In New Zealand neonatal BCG should be offered to infants who:

• Will be living in a house or family/whānau with a person with either current TB or a past history of TB.
• Have one or both parents or household members or carers, who within the last five years lived for a period of six months or longer in countries with a TB rate of ≥ 40 per 100,000.
• During their first five years, will be living for three months or longer in a country with a TB rate of ≥ 40 per 100,000 and are likely to be exposed to those with TB.
• Based on the 2009 World Health Organization estimates of TB the following global areas have rates ≥ 40 per 100,000:
  • Most of Africa
  • Much of South America
  • Russia and the former Soviet states
  • The Indian subcontinent
  • China, including Hong Kong
  • Taiwan
  • South East Asia (except Singapore)
  • Some Pacific nations (except the Cook Islands, Fiji, Tonga, Niue, Samoa, Tokelau and Tonga)
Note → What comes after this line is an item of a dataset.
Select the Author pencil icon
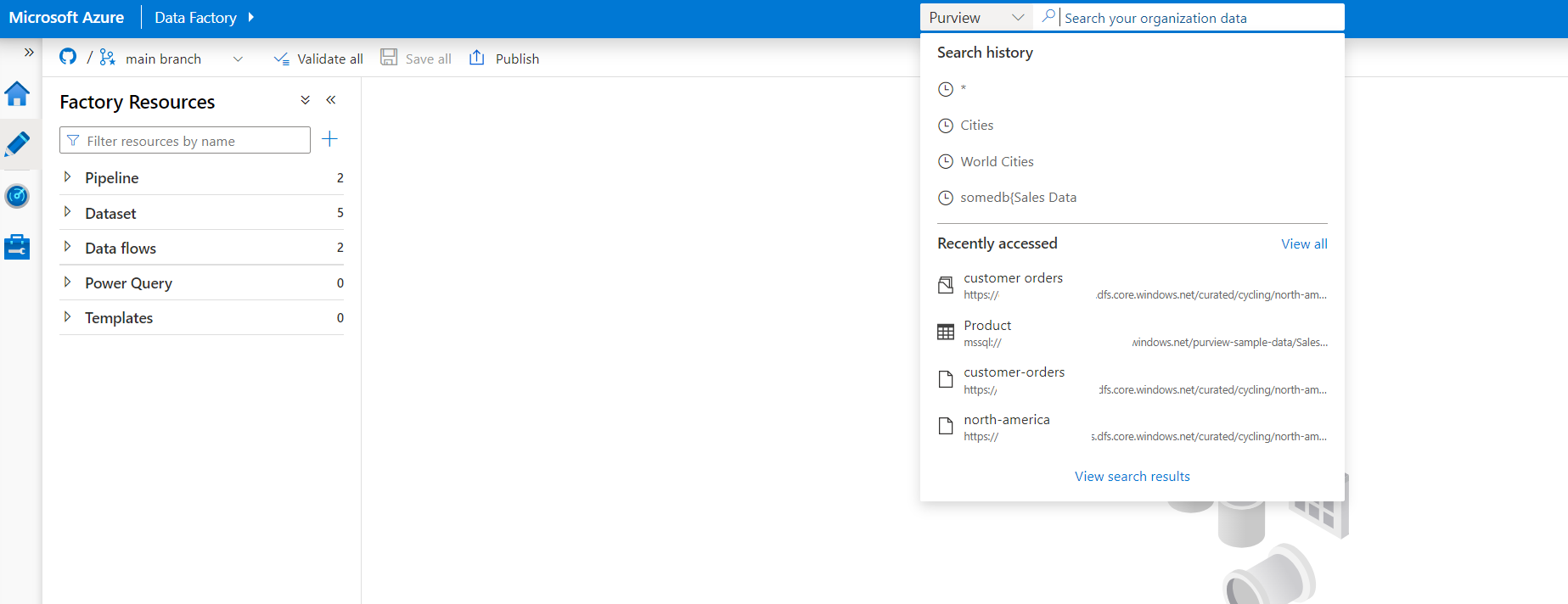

The objective of treatment of TB is to achieve a lifetime of cure of the disease while preventing resistance.

• Multi-drug resistant TB (resistance to at least isoniazid and rifampicin) is not a major problem in New Zealand despite a high proportion of imported TB disease.

Latent TB

• Treatment of LTBI in an individual at high risk of developing active TB disease is effective in reducing the individual’s future risk of developing TB disease.
• Treatment regimes take 3-12 months depending on the person’s risk factors, drug regime and compliance with treatment.

Active TB

• Treatment requires multiple antibiotics to which the infecting strain of tuberculosis is susceptible to over a period of time.
• Treatment is usually administered in two phases:
  • The intensive phase of treatment - bactericidal phase (two months in adults, more drugs are used).
  • The continuation phase - sterilisation phase (four months in adults, fewer drugs are used).
• Poor adherence to prescribed anti-TB treatment is the most common cause of treatment failure.
• Directly observed therapy (DOT), where a health professional supervises the person taking their anti-tuberculosis medication after discharge home is an effective way to monitor adherence to treatment.
• All patients with TB who smoke should be advised and offered support to quit smoking.
• With the exception of central nervous system TB, miliary/disseminated TB and bone and joint TB, extra-pulmonary TB is treated with the same drug regimens as pulmonary TB.
• Corticosteroids may be added for some forms of extra-pulmonary TB when adequate anti-tuberculosis treatment is being given.
• People with positive sputum cultures should have repeat cultures at least monthly to confirm sterilisation from TB.
• Baseline serology, full blood count, creatinine, ALT, hepatitis B surface antigen, hepatitis C and HIV, should be completed in all adults who are to be treated for TB disease or latent TB infection. Depending on the patients risk factors for hepatotoxicity, monitoring of either ALT or liver function tests should occur in all patients on treatment for TB.
• Patients should be advised of common and important side effects, e.g. those associated with hepatitis and ocular toxicity, and to report these promptly.
• Healthcare staff must support patients and enable them to adhere to the full course of treatment.